TASK DIRECTIONS =
Lines below starting with the line with "1180x626 pixels." and going on through the line with "Click the Samples Per Frame slider" must be output exactly; the rest of the records must be left out.

RECORDS FOR THE EXERCISE =
──────────────────────────────

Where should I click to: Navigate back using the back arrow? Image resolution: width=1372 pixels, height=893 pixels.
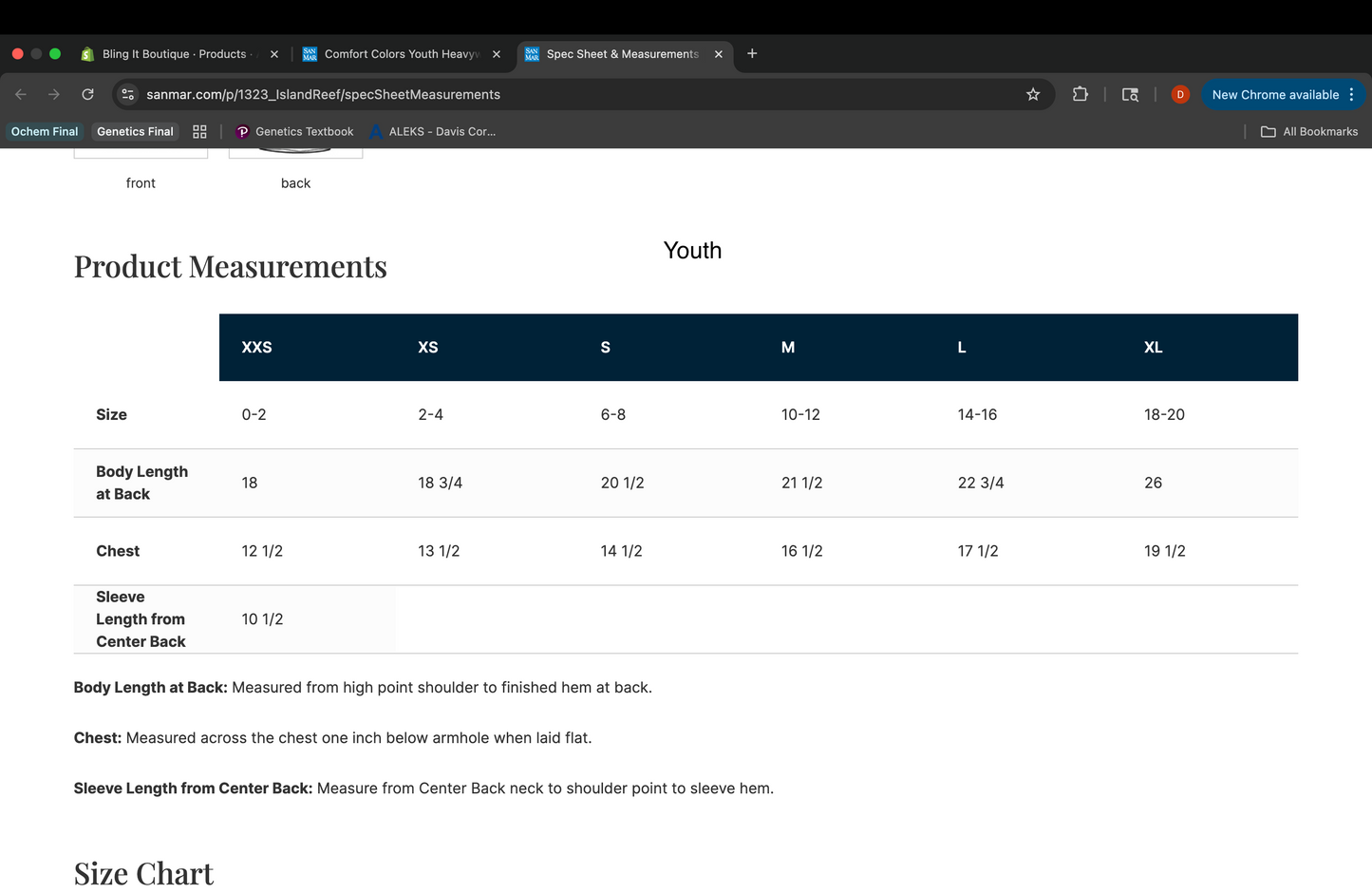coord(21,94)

──────────────────────────────

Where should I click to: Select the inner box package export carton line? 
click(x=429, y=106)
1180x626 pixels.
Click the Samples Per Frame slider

──────────────────────────────

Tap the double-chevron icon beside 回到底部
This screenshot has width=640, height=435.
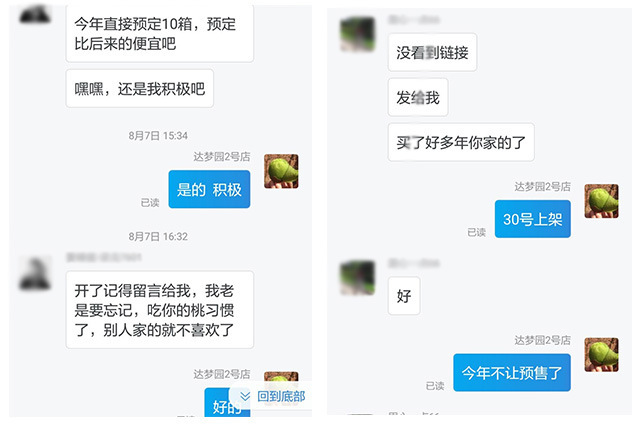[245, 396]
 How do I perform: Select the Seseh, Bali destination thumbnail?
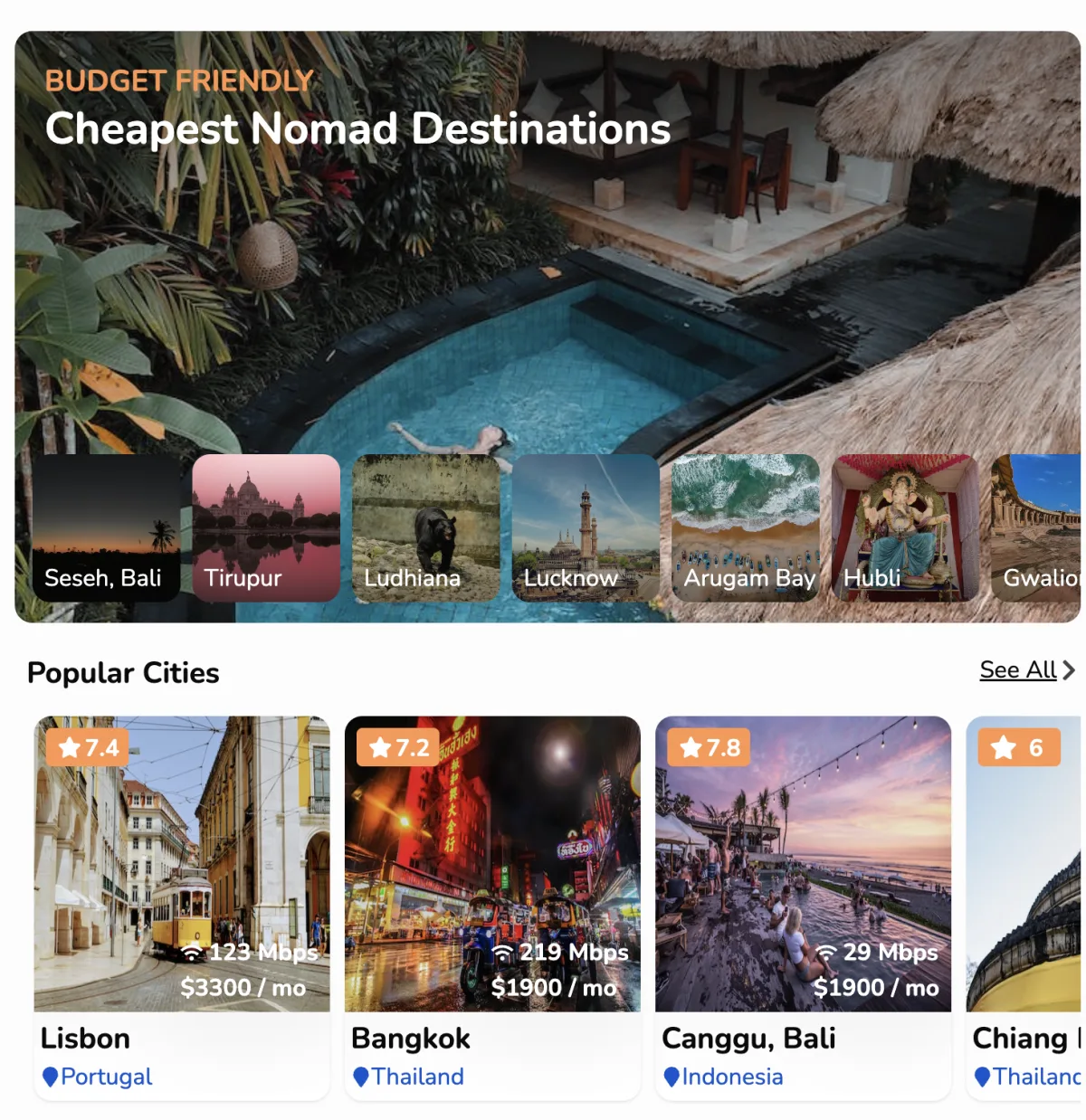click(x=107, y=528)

──────────────────────────────

TASK OUTPUT =
1180x626 pixels.
Click the Samples Per Frame slider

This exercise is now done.